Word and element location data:
* Start *

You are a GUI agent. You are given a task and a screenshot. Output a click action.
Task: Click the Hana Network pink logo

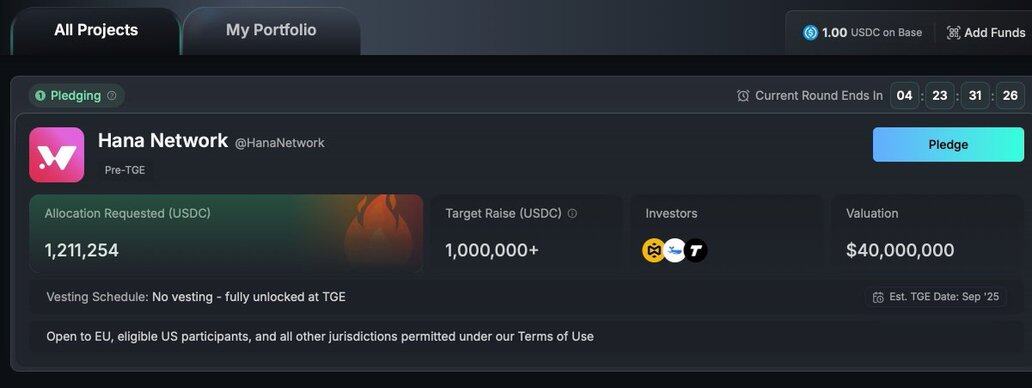point(57,155)
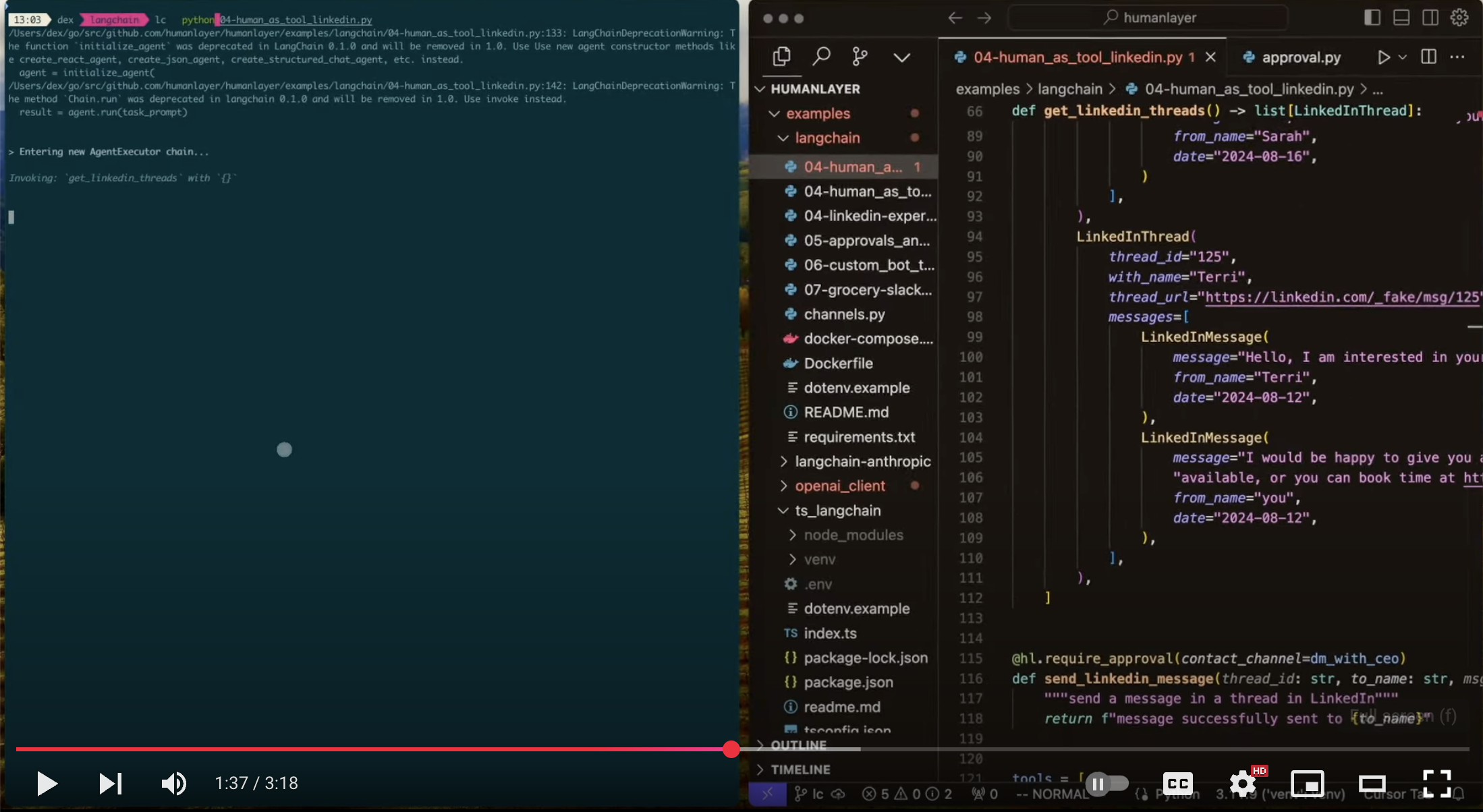Open the Source Control branch icon
The image size is (1483, 812).
[x=860, y=57]
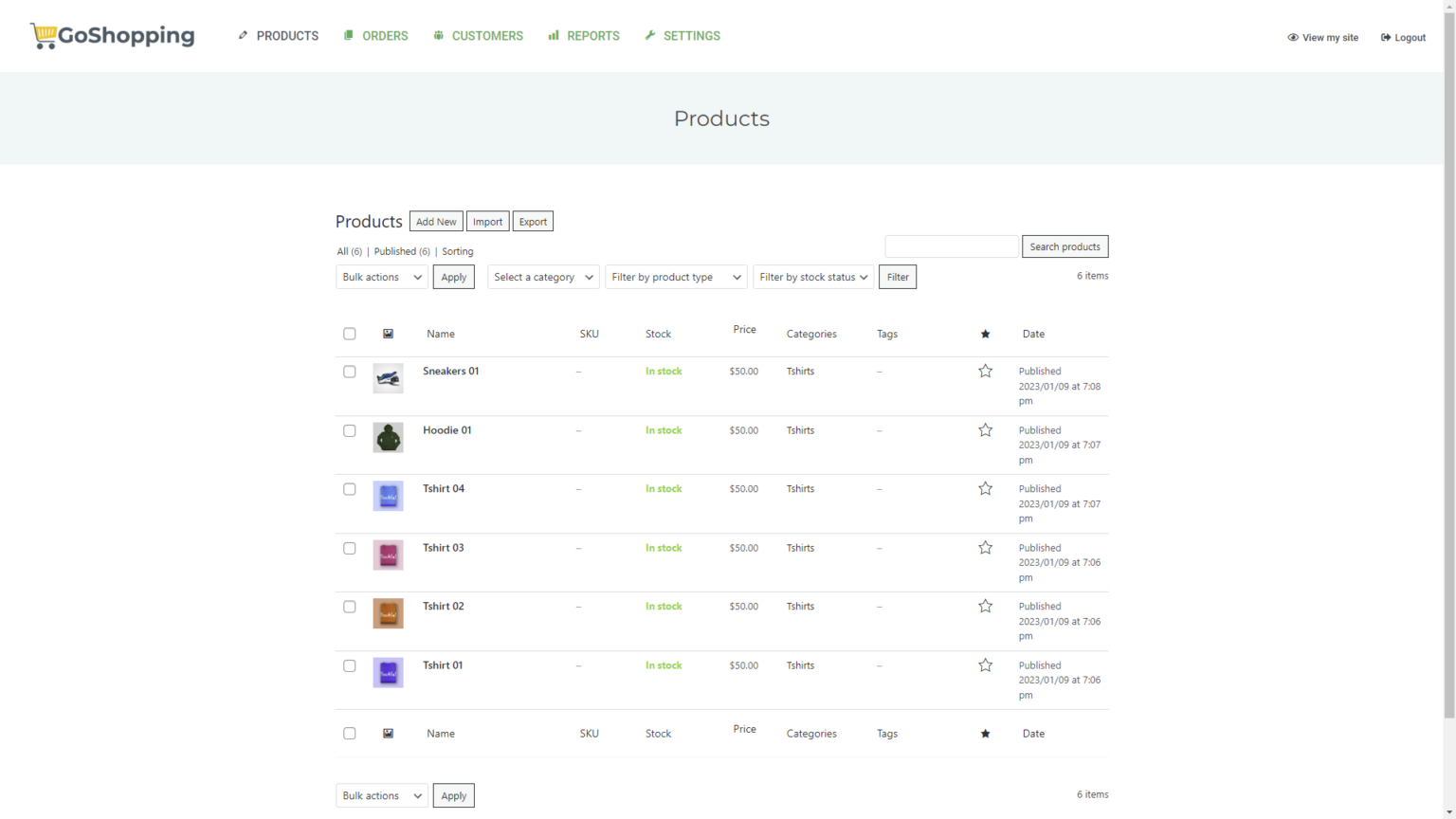Open the top Bulk actions dropdown
The width and height of the screenshot is (1456, 819).
tap(382, 277)
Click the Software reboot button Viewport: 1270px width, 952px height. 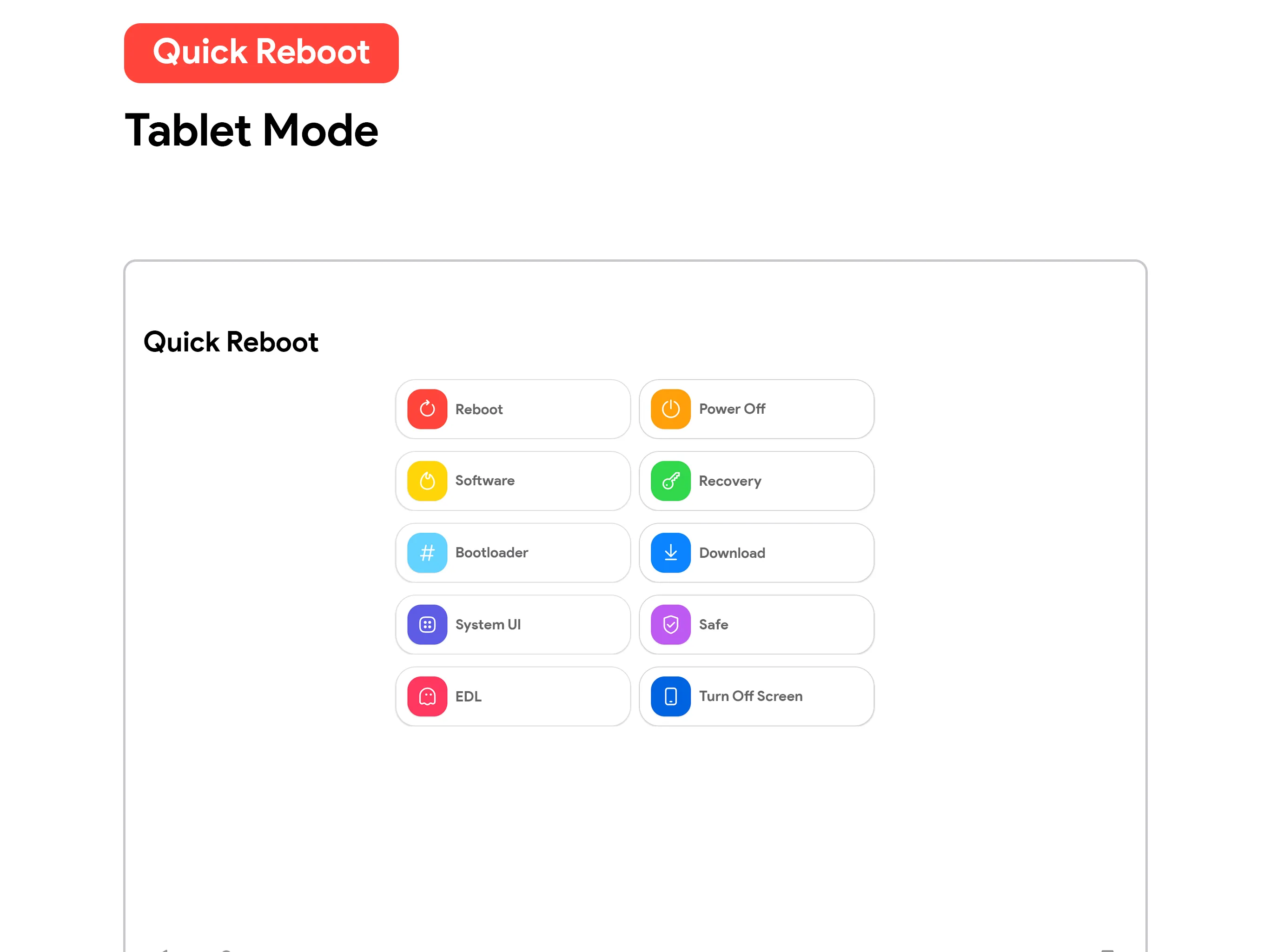pyautogui.click(x=512, y=480)
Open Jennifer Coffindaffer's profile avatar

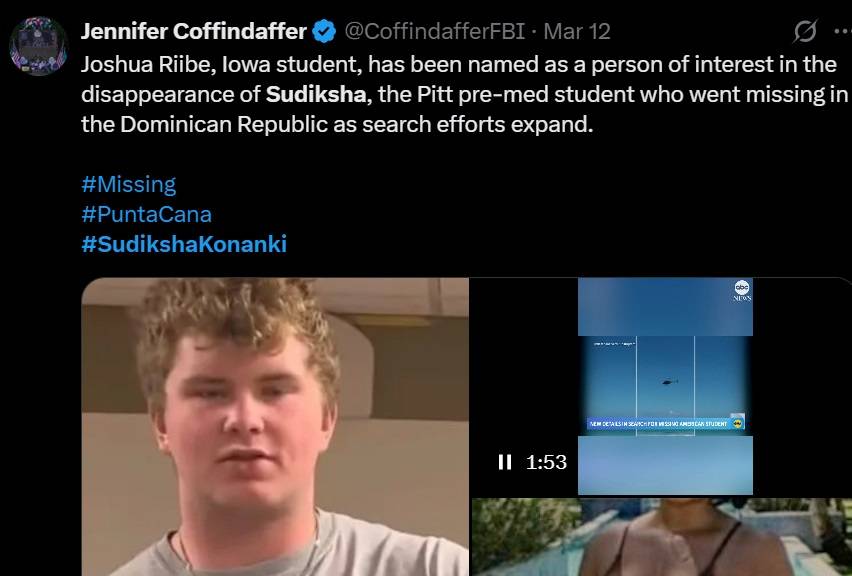[38, 46]
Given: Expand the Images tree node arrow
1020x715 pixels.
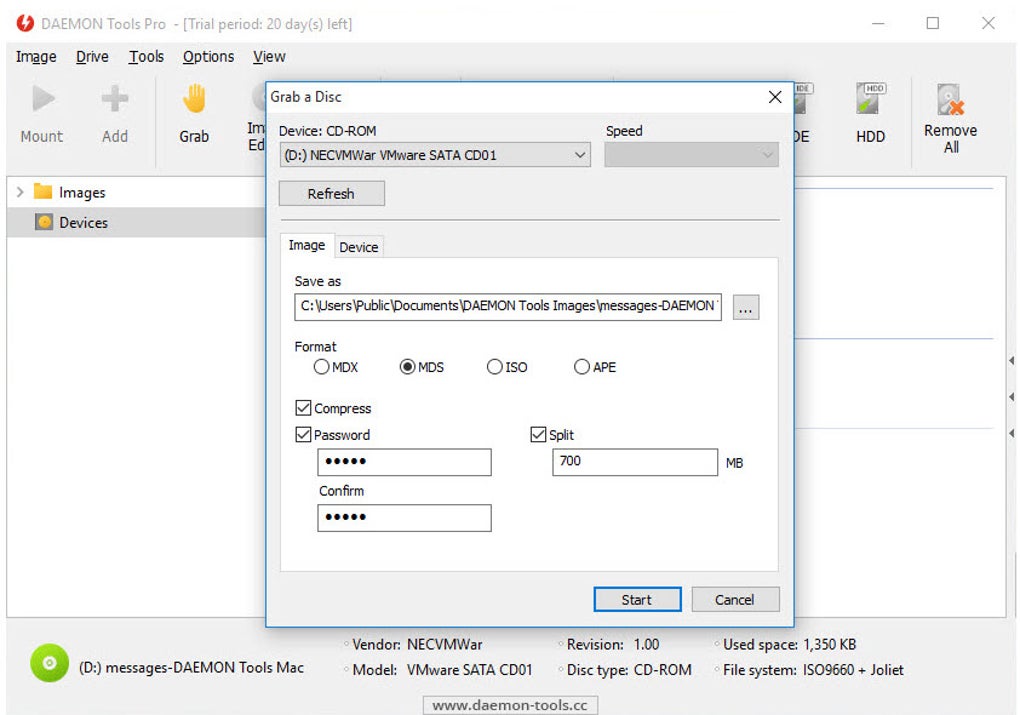Looking at the screenshot, I should [x=20, y=192].
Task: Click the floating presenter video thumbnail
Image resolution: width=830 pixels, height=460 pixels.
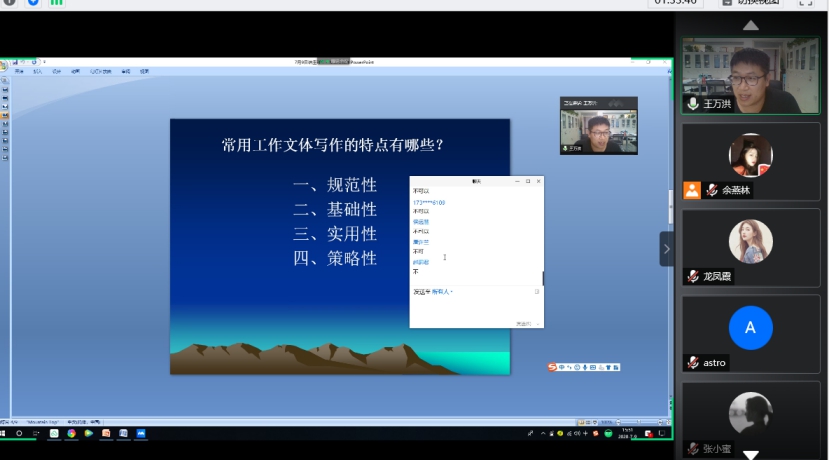Action: point(598,126)
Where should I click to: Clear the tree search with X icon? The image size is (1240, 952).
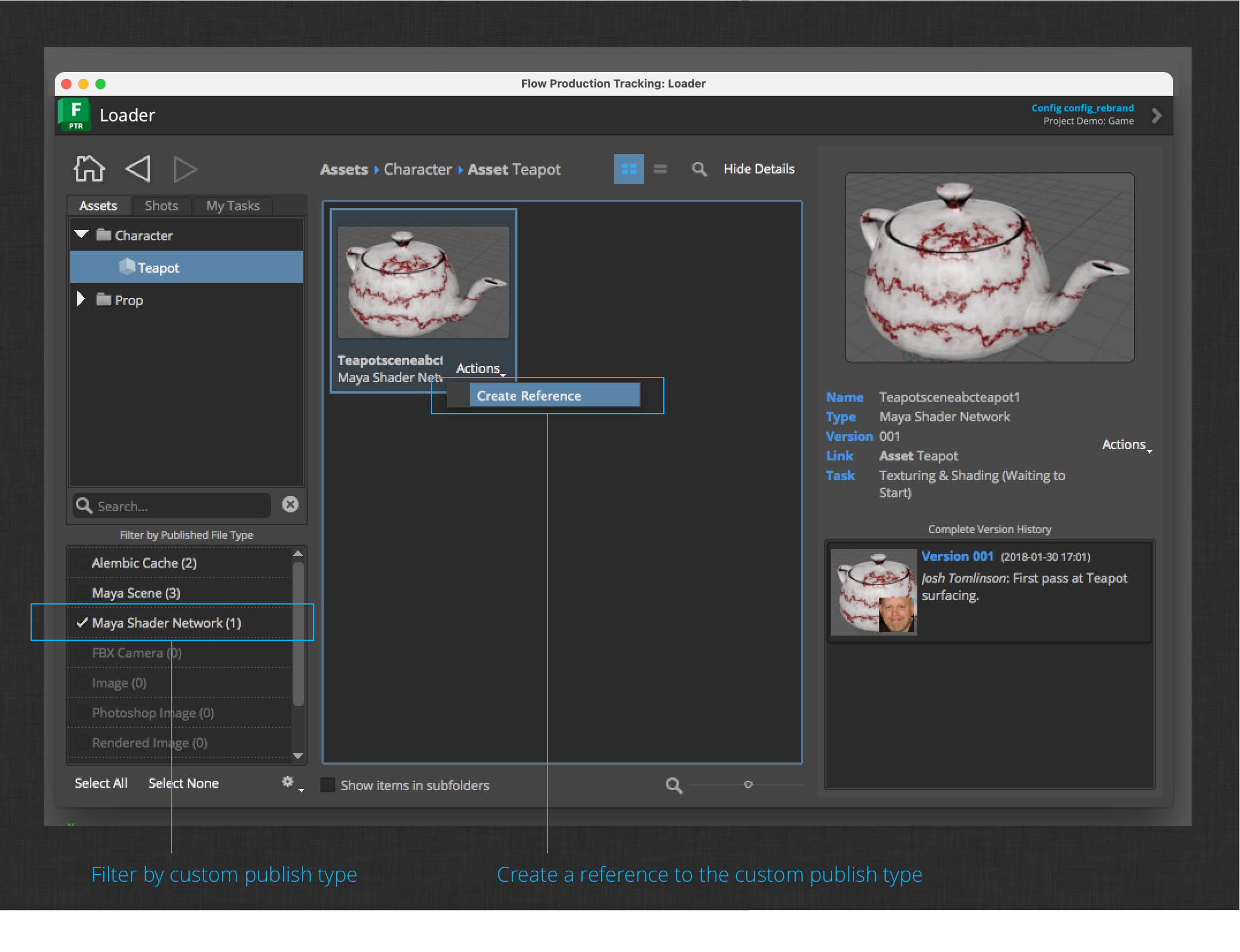pyautogui.click(x=290, y=505)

* End *

**To do**.
List every line in the records above that contains the string "size", matching case exactly.

**Written solution**.
The image size is (1483, 812).
Where should I click to: Clear the tree search with X icon? The image size is (1240, 952).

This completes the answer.